• _What this task involves_
Among the lines below, copy exactly those from the one with "MANAGE SETTINGS (553, 2541)" through the one with "PRIVACY POLICY (16, 2565)", counting both ends.

• _Records_
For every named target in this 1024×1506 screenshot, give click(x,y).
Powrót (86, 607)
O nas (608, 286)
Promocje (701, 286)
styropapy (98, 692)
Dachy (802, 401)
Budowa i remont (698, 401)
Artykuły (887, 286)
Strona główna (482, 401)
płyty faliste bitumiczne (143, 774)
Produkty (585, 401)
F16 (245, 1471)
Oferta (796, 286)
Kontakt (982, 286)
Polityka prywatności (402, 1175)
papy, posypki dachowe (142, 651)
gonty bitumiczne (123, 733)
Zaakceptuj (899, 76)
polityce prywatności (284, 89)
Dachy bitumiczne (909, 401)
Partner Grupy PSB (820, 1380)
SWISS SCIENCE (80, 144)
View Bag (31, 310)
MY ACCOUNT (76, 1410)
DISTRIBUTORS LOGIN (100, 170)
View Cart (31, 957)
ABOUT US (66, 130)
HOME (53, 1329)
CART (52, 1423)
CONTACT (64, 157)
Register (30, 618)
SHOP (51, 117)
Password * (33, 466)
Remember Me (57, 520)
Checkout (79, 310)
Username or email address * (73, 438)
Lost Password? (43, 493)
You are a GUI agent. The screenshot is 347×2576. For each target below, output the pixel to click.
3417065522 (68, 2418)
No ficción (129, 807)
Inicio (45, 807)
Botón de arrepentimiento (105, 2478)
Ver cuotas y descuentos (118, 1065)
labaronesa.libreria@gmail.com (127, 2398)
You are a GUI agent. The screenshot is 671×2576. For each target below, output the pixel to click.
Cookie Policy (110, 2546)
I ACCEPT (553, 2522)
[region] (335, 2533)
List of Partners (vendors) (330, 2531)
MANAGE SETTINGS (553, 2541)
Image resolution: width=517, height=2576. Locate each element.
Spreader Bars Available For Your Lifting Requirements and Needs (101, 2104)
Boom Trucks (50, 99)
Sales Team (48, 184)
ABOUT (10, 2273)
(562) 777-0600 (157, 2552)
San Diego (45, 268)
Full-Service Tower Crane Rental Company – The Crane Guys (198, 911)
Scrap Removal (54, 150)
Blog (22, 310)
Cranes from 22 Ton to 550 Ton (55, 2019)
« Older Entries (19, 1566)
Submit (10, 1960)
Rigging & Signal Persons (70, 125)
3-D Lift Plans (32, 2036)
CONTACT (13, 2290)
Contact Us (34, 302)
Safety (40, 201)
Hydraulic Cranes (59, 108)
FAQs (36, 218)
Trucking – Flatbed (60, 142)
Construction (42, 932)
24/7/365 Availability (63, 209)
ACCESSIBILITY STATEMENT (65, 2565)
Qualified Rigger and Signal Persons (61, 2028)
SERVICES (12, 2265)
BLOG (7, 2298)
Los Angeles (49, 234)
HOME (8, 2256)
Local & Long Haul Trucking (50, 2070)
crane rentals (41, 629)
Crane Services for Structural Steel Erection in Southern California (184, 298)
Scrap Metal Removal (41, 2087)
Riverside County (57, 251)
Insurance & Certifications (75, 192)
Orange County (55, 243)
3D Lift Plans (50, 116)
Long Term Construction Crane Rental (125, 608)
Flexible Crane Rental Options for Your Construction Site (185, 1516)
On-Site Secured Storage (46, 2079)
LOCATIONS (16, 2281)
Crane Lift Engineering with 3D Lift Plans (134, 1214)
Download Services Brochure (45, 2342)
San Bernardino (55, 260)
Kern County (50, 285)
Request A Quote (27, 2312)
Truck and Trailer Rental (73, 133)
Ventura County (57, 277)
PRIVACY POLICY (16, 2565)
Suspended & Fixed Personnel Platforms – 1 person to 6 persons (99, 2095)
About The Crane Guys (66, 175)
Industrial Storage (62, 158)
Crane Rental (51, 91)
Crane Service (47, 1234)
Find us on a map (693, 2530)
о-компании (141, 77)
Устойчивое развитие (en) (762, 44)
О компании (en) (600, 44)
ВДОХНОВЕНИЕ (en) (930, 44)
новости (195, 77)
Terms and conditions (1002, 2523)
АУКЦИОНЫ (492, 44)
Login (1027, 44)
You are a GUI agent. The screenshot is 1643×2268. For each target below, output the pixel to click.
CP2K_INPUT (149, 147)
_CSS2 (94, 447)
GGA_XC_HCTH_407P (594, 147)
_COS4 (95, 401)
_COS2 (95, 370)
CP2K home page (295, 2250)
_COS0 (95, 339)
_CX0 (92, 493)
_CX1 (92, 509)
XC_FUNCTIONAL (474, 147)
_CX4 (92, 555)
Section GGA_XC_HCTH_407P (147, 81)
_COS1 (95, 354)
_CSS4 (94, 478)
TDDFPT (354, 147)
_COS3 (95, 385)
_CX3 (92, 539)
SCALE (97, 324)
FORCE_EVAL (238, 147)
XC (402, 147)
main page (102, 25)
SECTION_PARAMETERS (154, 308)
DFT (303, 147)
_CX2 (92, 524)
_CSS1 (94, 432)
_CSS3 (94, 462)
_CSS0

• _Result of the task_
MANAGE SETTINGS (553, 2541)
Image resolution: width=517, height=2576. Locate each element.
Spreader Bars Available For Your Lifting Requirements and Needs (101, 2104)
Boom Trucks (50, 99)
Sales Team (48, 184)
ABOUT (10, 2273)
(562) 777-0600 (157, 2552)
San Diego (45, 268)
Full-Service Tower Crane Rental Company – The Crane Guys (198, 911)
Scrap Removal (54, 150)
Blog (22, 310)
Cranes from 22 Ton to 550 Ton (55, 2019)
« Older Entries (19, 1566)
Submit (10, 1960)
Rigging & Signal Persons (70, 125)
3-D Lift Plans (32, 2036)
CONTACT (13, 2290)
Contact Us (34, 302)
Safety (40, 201)
Hydraulic Cranes (59, 108)
FAQs (36, 218)
Trucking – Flatbed (60, 142)
Construction (42, 932)
24/7/365 Availability (63, 209)
ACCESSIBILITY STATEMENT (65, 2565)
Qualified Rigger and Signal Persons (61, 2028)
SERVICES (12, 2265)
BLOG (7, 2298)
Los Angeles (49, 234)
HOME (8, 2256)
Local & Long Haul Trucking (50, 2070)
crane rentals (41, 629)
Crane Services for Structural Steel Erection in Southern California (184, 298)
Scrap Metal Removal (41, 2087)
Riverside County (57, 251)
Insurance & Certifications (75, 192)
Orange County (55, 243)
3D Lift Plans (50, 116)
Long Term Construction Crane Rental (125, 608)
Flexible Crane Rental Options for Your Construction Site (185, 1516)
On-Site Secured Storage (46, 2079)
LOCATIONS (16, 2281)
Crane Lift Engineering with 3D Lift Plans (134, 1214)
Download Services Brochure (45, 2342)
San Bernardino (55, 260)
Kern County (50, 285)
Request A Quote (27, 2312)
Truck and Trailer Rental (73, 133)
Ventura County (57, 277)
PRIVACY POLICY (16, 2565)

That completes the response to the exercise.